Problem description: Copy everything from "Discussion notes, key" down to "today inside Search." in the session notes on the Data Transfer Project, swapping "Takeout" for "Google Takeout".
++++ Excerpted text
Data Transfer Project – Universal Data Portability for All

From IIW

Data Transfer Project: Universal Data Portability for All (Overview, Demo, How To)

Day/Session:Wednesday 4C

Convener:Jessie “Chuy” Chavez

Notes-taker(s): Scott Mace

Discussion notes, key understandings, outstanding questions, observations, and, if appropriate to this discussion: action items, next steps:

Enabling Universal Data Portability

Google, Facebook, Twitter, Microsoft have contributed.

  • What portability looks like today. Ideal portability solution. Data Transfer Project Overview. Data Transfer Project Architecture. DTP & screenshots. What’s next
  • Mini-version launched 8-10 years ago.
  • Download your data. Launched as a one-stop hub. We’re already at 80 products, especially with GDPR. Good framework in place to make sure we capture everything. An article after Cambridge Analytica that an Irish blogger wrote, 200,000 retweets. Pointed directly at Takeout.
  • Surprises, I didn’t know Google had my voice searches. Next wave is to make it more user friendly. We have Privacy Advisor, launched today inside Search.
++++++++
++++ Source data
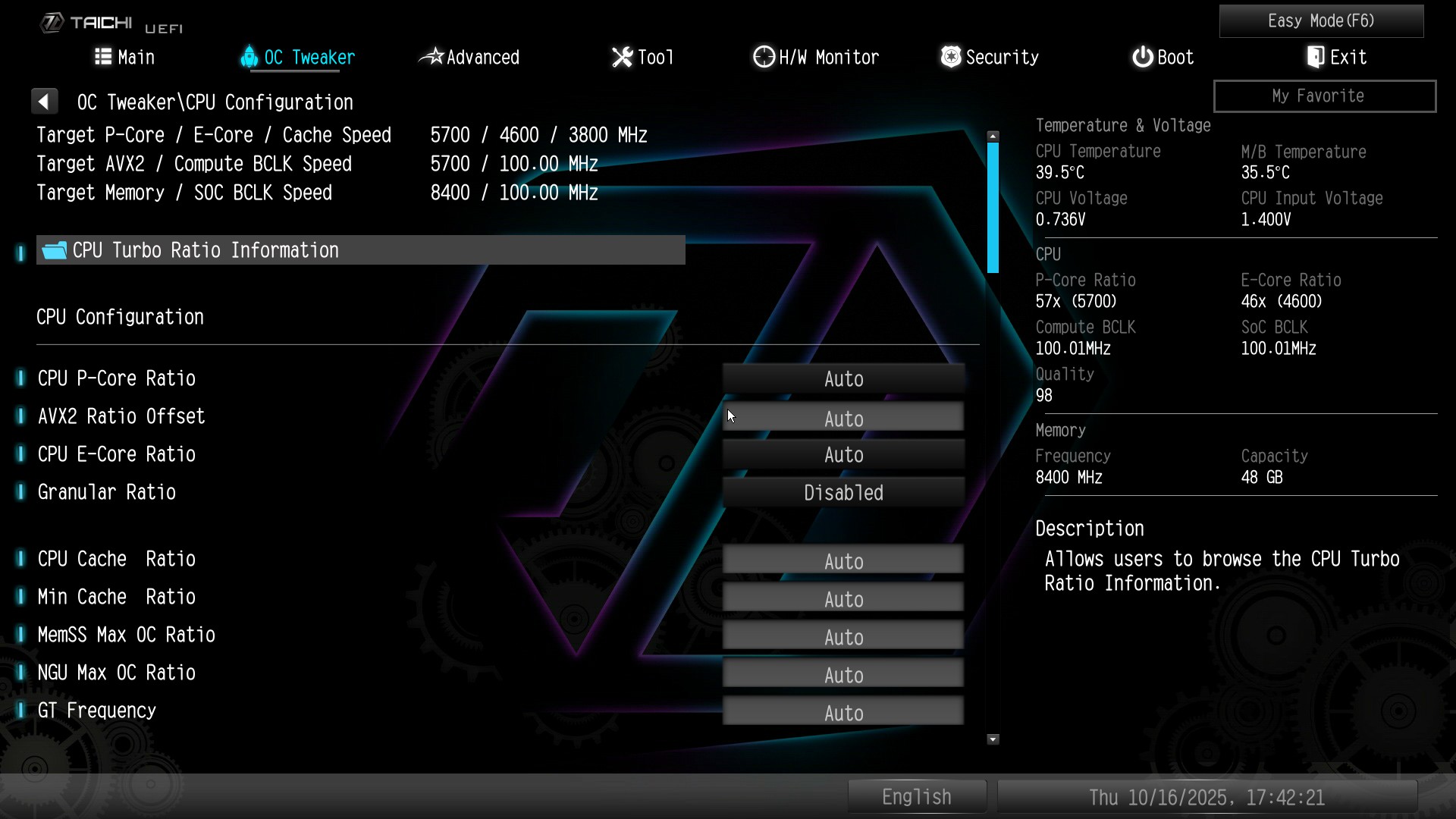Click the Main tab list icon
Viewport: 1456px width, 819px height.
click(103, 57)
++++++++
Task answer:
Discussion notes, key understandings, outstanding questions, observations, and, if appropriate to this discussion: action items, next steps:

Enabling Universal Data Portability

Google, Facebook, Twitter, Microsoft have contributed.

  • What portability looks like today. Ideal portability solution. Data Transfer Project Overview. Data Transfer Project Architecture. DTP & screenshots. What’s next
  • Mini-version launched 8-10 years ago.
  • Download your data. Launched as a one-stop hub. We’re already at 80 products, especially with GDPR. Good framework in place to make sure we capture everything. An article after Cambridge Analytica that an Irish blogger wrote, 200,000 retweets. Pointed directly at Google Takeout.
  • Surprises, I didn’t know Google had my voice searches. Next wave is to make it more user friendly. We have Privacy Advisor, launched today inside Search.